▶ Task instructions:
Repeat the entries below verbatim, from the line with "Given: Click the 4.98 MB file size text" to the line with "[x=159, y=121]", including both of those lines.
--- Begin The records ---
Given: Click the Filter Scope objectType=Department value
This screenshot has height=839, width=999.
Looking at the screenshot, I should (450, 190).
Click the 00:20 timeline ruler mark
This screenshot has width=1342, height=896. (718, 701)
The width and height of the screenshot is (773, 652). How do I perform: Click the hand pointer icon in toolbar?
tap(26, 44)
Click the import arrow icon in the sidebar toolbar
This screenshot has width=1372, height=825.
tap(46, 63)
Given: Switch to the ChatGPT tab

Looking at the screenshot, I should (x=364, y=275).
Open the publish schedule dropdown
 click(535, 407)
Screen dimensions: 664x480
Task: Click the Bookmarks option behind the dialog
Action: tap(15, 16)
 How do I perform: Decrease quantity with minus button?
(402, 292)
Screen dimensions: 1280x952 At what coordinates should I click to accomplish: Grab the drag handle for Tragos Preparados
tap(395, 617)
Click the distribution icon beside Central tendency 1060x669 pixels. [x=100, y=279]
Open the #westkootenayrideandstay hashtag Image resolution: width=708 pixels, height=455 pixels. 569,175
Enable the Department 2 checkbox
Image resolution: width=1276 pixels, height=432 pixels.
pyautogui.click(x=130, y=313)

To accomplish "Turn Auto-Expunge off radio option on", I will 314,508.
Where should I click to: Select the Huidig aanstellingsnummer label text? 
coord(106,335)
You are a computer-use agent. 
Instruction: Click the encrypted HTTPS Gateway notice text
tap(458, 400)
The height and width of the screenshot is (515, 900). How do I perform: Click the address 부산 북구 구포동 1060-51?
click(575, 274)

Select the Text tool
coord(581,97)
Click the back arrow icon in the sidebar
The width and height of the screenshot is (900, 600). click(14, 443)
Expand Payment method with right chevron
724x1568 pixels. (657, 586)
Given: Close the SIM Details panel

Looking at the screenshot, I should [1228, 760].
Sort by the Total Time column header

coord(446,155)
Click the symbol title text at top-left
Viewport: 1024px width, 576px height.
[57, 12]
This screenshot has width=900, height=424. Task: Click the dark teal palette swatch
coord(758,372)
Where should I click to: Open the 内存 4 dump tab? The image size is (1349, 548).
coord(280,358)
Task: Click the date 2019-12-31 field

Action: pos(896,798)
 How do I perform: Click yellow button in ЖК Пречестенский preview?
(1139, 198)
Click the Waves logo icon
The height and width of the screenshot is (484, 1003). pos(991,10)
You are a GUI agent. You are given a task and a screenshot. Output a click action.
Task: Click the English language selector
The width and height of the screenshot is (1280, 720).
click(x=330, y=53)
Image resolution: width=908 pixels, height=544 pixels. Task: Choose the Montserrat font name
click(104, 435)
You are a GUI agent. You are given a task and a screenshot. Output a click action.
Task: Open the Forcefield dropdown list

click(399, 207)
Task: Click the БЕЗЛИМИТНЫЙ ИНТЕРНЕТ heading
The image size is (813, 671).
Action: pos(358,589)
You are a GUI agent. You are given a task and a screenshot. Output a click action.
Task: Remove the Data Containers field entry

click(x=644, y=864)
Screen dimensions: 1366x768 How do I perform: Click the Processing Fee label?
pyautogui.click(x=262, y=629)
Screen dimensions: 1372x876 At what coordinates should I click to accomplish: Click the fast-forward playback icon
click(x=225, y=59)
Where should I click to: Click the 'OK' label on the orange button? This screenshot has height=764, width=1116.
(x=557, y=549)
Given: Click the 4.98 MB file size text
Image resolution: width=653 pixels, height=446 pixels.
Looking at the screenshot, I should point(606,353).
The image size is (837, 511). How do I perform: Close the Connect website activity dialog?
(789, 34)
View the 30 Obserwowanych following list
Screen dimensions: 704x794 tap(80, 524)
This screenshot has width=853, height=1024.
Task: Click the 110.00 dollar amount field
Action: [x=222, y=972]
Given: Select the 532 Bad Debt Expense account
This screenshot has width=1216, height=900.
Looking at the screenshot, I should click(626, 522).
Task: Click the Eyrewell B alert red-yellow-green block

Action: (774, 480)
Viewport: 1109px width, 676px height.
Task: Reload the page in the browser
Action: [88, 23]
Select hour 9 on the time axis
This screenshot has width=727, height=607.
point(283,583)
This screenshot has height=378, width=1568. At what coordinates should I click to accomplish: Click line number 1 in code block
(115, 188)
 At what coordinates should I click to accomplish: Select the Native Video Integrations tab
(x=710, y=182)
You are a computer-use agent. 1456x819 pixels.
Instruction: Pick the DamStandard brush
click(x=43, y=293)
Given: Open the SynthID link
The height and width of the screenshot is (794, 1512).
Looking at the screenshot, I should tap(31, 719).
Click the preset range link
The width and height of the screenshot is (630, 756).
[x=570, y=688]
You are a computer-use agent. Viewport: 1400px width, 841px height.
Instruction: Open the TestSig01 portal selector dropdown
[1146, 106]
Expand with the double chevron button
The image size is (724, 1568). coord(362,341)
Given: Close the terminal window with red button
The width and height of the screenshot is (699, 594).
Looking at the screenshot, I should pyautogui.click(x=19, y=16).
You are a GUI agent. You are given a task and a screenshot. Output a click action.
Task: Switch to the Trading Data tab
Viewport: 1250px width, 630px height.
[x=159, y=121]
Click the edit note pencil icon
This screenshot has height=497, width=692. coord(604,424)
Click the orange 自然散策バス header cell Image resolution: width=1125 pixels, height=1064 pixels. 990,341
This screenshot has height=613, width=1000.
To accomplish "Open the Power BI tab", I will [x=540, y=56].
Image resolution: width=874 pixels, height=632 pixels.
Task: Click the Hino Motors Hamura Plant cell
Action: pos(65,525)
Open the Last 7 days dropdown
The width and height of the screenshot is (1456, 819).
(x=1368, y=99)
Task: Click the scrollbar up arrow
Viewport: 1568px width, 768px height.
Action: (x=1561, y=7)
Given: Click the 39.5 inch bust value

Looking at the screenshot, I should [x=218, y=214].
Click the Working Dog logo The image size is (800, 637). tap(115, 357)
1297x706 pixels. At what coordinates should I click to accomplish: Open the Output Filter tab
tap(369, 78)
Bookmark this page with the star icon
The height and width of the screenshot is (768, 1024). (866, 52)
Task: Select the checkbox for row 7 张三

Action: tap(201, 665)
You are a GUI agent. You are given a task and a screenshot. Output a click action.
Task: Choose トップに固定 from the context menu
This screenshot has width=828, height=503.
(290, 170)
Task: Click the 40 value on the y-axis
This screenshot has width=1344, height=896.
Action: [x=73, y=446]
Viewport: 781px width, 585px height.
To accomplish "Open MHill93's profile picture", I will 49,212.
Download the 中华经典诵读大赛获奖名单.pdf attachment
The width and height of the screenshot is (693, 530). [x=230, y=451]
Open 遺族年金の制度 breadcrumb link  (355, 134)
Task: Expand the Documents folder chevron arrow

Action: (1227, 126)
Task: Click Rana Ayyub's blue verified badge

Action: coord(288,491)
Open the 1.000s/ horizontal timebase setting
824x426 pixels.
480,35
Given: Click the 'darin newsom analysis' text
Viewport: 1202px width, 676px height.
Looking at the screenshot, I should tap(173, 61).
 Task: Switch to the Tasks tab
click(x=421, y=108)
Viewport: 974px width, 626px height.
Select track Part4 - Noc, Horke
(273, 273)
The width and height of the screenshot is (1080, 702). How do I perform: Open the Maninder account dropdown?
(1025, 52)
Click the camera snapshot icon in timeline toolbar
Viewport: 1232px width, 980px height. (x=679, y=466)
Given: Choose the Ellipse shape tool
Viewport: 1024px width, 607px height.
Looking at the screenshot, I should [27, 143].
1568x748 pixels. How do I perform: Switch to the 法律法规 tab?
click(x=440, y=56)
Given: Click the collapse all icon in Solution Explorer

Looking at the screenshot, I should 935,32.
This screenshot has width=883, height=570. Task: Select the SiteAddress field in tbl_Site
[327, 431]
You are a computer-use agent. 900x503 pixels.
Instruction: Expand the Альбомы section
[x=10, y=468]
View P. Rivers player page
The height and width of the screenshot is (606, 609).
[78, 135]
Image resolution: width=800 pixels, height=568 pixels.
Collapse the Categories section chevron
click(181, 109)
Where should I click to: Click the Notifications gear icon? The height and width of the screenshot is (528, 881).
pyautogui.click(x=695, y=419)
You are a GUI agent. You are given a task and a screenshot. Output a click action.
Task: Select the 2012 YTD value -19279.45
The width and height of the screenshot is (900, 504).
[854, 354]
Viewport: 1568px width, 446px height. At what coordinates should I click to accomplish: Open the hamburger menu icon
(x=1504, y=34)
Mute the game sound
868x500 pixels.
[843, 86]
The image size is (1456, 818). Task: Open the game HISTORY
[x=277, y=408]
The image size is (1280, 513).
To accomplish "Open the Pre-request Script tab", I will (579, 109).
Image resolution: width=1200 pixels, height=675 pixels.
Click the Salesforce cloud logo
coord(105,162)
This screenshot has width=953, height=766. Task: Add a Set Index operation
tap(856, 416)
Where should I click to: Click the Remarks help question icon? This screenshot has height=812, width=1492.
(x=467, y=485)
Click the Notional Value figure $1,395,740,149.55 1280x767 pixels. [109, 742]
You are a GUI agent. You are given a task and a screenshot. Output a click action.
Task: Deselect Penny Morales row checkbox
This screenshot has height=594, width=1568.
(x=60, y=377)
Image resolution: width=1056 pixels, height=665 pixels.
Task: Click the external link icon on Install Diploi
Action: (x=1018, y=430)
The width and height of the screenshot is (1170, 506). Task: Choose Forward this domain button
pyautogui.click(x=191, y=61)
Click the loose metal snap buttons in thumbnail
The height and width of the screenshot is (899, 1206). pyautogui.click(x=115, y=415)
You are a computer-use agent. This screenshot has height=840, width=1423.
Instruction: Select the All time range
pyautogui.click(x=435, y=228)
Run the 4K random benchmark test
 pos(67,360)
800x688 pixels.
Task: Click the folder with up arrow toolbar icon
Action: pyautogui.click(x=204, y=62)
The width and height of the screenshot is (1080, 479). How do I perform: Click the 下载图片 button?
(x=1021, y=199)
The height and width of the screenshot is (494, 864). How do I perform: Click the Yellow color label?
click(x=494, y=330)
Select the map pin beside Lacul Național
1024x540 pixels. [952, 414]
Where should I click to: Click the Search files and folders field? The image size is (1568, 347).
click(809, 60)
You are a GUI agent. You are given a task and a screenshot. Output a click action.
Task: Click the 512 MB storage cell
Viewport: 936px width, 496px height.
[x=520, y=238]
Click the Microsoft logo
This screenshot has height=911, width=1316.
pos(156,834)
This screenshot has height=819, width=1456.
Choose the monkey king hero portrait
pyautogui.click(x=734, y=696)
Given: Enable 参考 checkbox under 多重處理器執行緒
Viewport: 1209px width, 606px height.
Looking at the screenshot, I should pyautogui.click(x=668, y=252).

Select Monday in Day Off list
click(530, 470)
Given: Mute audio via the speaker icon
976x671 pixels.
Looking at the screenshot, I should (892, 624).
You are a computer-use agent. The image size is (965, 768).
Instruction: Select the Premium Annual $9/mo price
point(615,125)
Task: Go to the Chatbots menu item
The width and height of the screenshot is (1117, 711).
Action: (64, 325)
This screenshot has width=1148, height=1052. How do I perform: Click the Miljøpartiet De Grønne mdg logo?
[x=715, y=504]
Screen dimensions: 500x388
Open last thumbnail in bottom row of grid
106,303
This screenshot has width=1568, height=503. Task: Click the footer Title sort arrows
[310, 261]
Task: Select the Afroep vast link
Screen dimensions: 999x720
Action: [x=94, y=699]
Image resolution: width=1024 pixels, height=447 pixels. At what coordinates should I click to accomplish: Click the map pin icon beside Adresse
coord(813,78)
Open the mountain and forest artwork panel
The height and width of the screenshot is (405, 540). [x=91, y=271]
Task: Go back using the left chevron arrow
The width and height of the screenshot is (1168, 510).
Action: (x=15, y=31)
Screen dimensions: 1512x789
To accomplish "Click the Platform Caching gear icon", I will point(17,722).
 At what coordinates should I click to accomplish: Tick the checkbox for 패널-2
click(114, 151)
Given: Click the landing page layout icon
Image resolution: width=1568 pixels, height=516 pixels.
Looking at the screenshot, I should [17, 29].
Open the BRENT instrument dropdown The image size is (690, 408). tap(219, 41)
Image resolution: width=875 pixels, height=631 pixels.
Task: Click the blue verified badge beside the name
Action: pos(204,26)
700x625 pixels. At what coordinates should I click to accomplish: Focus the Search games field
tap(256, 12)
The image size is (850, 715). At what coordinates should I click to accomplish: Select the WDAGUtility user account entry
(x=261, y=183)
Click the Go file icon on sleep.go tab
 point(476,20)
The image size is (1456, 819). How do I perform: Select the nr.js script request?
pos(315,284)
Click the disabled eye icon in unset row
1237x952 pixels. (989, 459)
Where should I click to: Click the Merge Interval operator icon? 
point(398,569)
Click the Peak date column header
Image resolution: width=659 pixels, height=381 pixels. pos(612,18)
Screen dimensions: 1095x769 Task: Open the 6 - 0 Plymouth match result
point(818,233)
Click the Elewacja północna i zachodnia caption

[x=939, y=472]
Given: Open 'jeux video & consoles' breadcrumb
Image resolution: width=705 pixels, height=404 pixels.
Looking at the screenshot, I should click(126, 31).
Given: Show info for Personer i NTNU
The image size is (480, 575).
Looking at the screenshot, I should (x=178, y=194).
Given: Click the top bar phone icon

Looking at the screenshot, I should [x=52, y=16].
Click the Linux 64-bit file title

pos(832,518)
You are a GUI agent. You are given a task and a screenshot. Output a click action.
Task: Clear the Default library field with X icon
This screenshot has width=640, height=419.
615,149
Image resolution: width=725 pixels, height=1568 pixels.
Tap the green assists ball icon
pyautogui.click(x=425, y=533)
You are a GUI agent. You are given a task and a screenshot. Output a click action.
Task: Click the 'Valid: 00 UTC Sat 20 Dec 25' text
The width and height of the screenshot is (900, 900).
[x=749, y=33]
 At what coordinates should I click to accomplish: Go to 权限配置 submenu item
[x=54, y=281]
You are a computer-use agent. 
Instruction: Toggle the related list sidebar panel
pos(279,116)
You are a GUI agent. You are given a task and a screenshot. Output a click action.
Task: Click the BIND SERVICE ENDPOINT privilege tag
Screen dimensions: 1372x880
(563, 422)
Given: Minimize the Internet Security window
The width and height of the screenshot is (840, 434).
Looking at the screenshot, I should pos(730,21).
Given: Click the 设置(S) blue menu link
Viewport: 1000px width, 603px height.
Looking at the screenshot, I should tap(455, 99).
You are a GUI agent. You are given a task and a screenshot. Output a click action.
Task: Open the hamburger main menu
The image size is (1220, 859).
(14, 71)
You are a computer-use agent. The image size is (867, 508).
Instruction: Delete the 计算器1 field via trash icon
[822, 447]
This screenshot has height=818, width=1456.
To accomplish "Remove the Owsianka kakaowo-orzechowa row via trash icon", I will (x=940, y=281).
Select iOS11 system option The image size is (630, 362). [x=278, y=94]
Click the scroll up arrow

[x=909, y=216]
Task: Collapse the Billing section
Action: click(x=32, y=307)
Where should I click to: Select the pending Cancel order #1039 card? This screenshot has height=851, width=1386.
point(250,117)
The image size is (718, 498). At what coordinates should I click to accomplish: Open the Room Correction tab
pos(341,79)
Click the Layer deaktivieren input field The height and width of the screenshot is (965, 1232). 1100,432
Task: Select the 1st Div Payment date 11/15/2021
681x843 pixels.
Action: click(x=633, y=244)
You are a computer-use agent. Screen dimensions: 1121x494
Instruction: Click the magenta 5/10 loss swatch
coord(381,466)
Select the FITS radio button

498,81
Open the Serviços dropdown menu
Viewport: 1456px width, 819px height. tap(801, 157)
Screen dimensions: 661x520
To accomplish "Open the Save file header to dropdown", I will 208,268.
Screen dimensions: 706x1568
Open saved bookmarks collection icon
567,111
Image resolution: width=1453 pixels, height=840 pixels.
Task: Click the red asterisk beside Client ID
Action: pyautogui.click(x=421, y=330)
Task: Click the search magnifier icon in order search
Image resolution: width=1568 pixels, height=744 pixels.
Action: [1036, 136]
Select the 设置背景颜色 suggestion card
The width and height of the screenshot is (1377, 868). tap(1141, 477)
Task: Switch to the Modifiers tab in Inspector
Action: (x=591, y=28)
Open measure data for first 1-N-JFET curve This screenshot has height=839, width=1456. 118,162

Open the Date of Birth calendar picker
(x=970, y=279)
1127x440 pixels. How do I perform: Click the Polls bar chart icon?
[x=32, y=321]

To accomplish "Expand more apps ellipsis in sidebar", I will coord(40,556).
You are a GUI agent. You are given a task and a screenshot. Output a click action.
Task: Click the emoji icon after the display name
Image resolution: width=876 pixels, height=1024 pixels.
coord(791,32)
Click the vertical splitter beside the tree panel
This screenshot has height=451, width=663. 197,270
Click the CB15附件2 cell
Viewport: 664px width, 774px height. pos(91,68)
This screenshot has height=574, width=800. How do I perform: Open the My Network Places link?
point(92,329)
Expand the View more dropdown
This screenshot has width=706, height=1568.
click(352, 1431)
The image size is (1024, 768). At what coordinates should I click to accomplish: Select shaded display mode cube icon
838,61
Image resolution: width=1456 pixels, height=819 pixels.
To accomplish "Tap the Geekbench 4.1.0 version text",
--- End The records ---
▶ Final result:
Given: Click the 4.98 MB file size text
Image resolution: width=653 pixels, height=446 pixels.
Looking at the screenshot, I should point(606,353).
The image size is (837, 511). How do I perform: Close the Connect website activity dialog?
(789, 34)
View the 30 Obserwowanych following list
Screen dimensions: 704x794 tap(80, 524)
This screenshot has width=853, height=1024.
Task: Click the 110.00 dollar amount field
Action: [x=222, y=972]
Given: Select the 532 Bad Debt Expense account
This screenshot has width=1216, height=900.
Looking at the screenshot, I should click(626, 522).
Task: Click the Eyrewell B alert red-yellow-green block

Action: (774, 480)
Viewport: 1109px width, 676px height.
Task: Reload the page in the browser
Action: [88, 23]
Select hour 9 on the time axis
This screenshot has width=727, height=607.
point(283,583)
This screenshot has height=378, width=1568. At what coordinates should I click to accomplish: Click line number 1 in code block
(115, 188)
 At what coordinates should I click to accomplish: Select the Native Video Integrations tab
(x=710, y=182)
You are a computer-use agent. 1456x819 pixels.
Instruction: Pick the DamStandard brush
click(x=43, y=293)
Given: Open the SynthID link
The height and width of the screenshot is (794, 1512).
Looking at the screenshot, I should tap(31, 719).
Click the preset range link
The width and height of the screenshot is (630, 756).
[x=570, y=688]
You are a computer-use agent. Viewport: 1400px width, 841px height.
Instruction: Open the TestSig01 portal selector dropdown
[1146, 106]
Expand with the double chevron button
The image size is (724, 1568). coord(362,341)
Given: Close the terminal window with red button
The width and height of the screenshot is (699, 594).
Looking at the screenshot, I should pyautogui.click(x=19, y=16).
You are a GUI agent. You are given a task and a screenshot. Output a click action.
Task: Switch to the Trading Data tab
Viewport: 1250px width, 630px height.
[x=159, y=121]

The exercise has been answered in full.